── SOURCE RECORDS

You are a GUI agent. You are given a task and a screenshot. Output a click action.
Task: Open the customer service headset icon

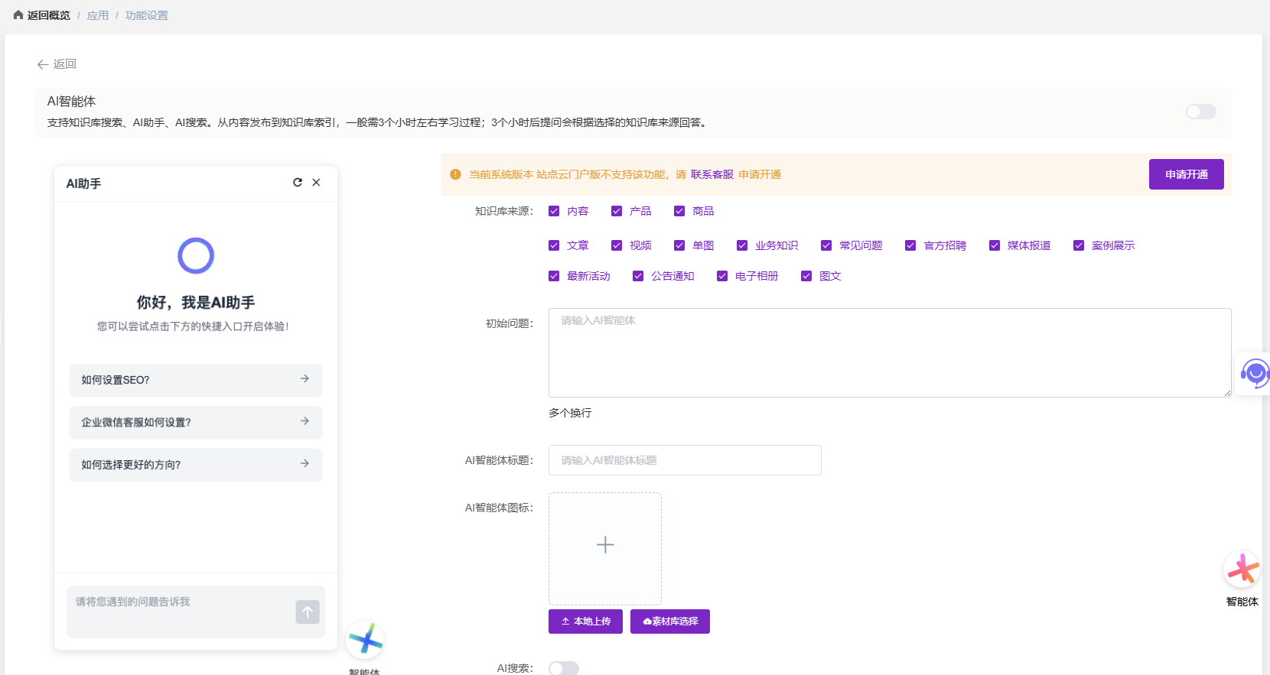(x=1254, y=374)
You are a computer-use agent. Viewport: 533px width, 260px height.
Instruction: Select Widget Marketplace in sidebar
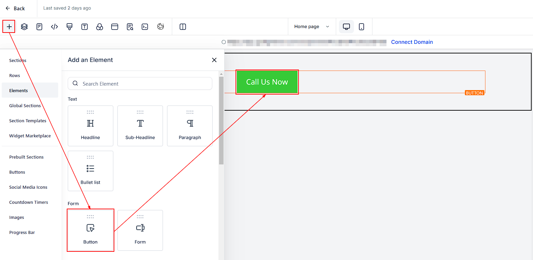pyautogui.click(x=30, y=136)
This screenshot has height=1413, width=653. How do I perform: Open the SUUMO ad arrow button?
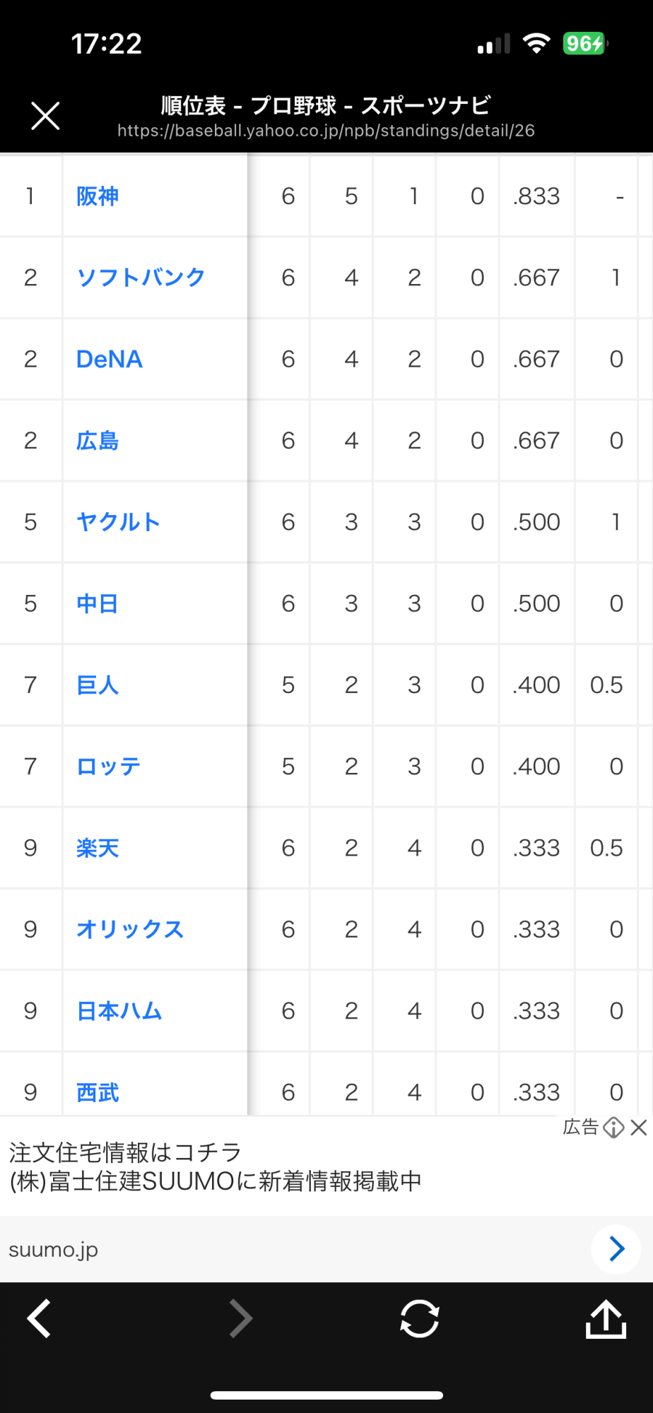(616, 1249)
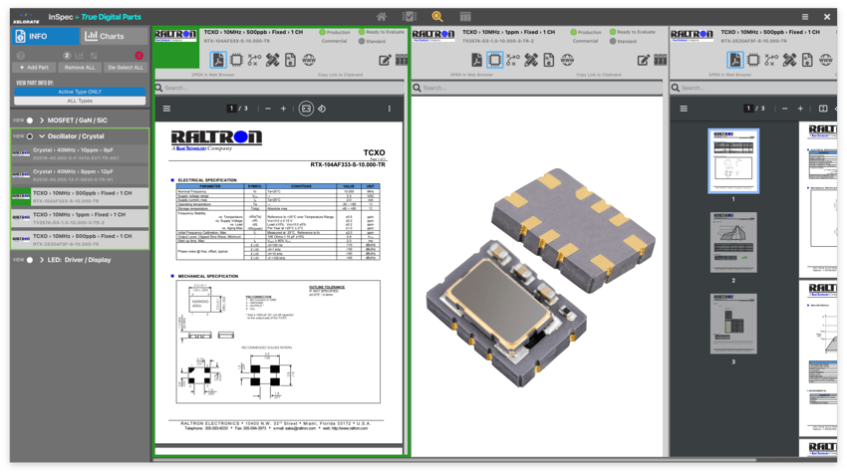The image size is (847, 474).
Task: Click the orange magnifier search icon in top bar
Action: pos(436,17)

────

DIRECTIONS: Print all of the material exactly. Omit pictures.

PROBLEM SOLUTION:
You are a GUI agent. You are given a task and a screenshot. Output a click action.
Task: Open the customer service headset icon

(x=1254, y=374)
You are a computer-use agent. Viewport: 533px width, 260px height.
Instruction: Select Widget Marketplace in sidebar
pyautogui.click(x=30, y=136)
This screenshot has height=1413, width=653. How do I perform: Open the SUUMO ad arrow button?
(616, 1249)
The image size is (847, 474).
Task: Click the orange magnifier search icon in top bar
Action: pos(436,17)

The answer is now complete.